Some records

-------------------------

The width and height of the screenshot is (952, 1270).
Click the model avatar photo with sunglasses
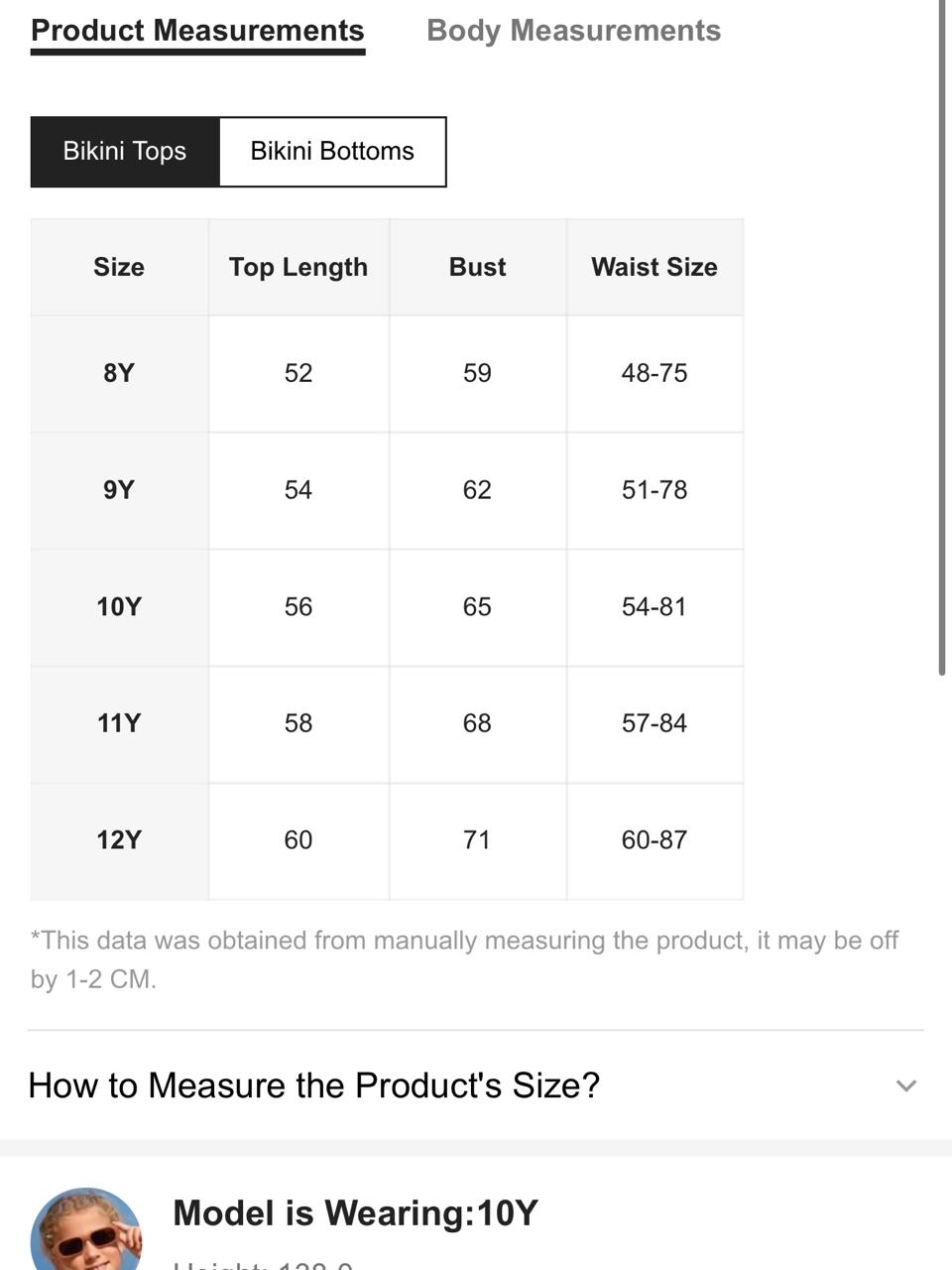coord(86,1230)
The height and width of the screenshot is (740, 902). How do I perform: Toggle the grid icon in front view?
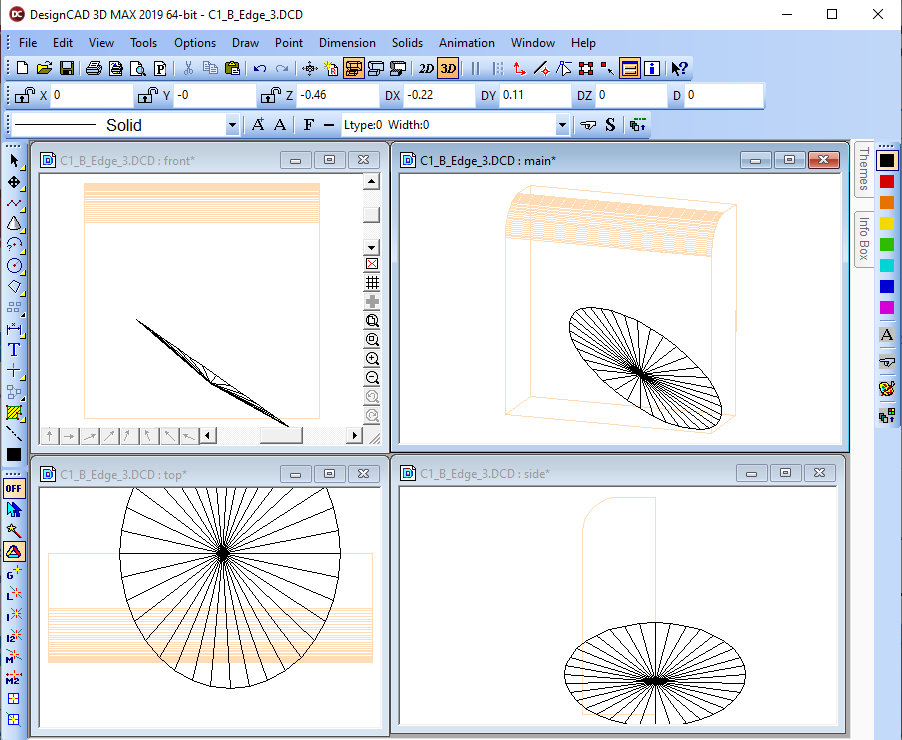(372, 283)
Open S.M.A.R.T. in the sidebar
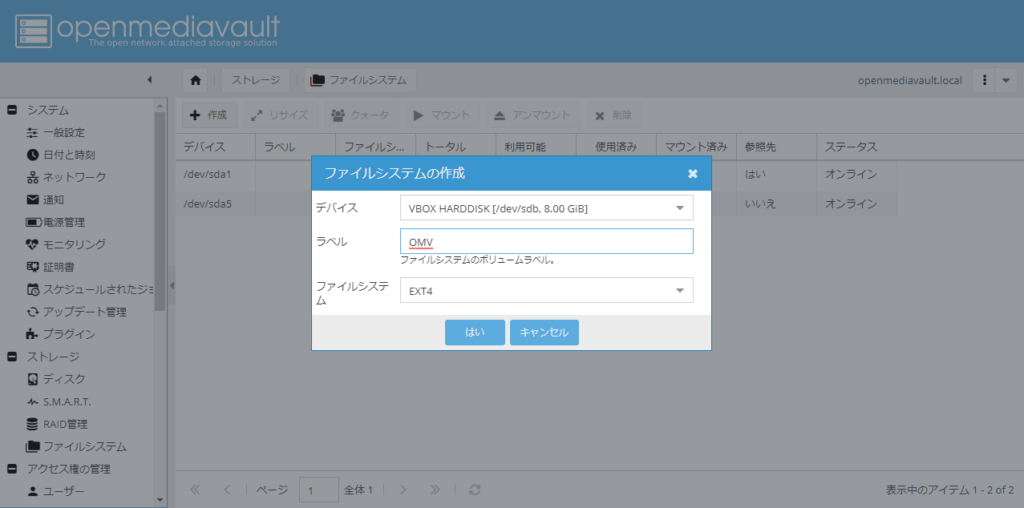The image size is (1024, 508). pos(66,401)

-------------------------

REQUIRED TASK —
Copy out in full every line of the records that contains the string "width".

FINAL RESULT —
The width and height of the screenshot is (952, 1270).
The height and width of the screenshot is (740, 902). How do I perform: Toggle the grid icon in front view?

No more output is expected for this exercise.